Happy to have this addition
Of course. You see how he has his cooler installed for the inlet and outlet are horizontal, well sometime people connect the pressure on the top and the return on the bottom which isn't very effective at cooling because of the reduced flow and it also effects the pressure and total volume of fluid that flows out of the cooler. Now if you hookup the cooler so the pressure line is connected on the bottom and the return on the top then the result would be more effective cooling of the fluid along with a steady volume of pressurized fluid. This is enables the owner to remove the anti-drain back valve and not have to worry about drain back, this is what I do and it works like a charm. No drain back and I get a flow of about 1 quart per 10 seconds but the flow rate isn't because of the cooler but the pump. I have a imperial maxi-kool, I bought the large model I think it's for vehicle with a GCVWR of 20K Lbs I don't remember. But it works well, no leaks, great temps and flow, just a all around improvement.^can you explain more on this?

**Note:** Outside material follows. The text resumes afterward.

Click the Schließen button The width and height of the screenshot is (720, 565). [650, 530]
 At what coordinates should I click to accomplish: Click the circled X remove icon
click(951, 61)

Well It's Physics! But I actually tested it both ways and there was a difference between the installs in my tests. It would certainly effect the temperature if the fluid flows up because then their is more fluid in the cooler then if it just drops down the cooler. Their certainly would be more pressure if it flows up, those pumps in the transmission are very serious, we're talking anywhere between 50-270PSI line pressure (depending on the engine rpm and what gear you're in of course).I am curious as to how "pushing" the fluid up against gravity through the cooler provides better flow, volume, and pressure?
Not arguing, just doesn't make sense to me. I'd think pushing the fluid with gravity would give better flow, volume, and pressure(although I'm sure it's not imperative either way...).
Thanks. Do you know which way oem coolers flow?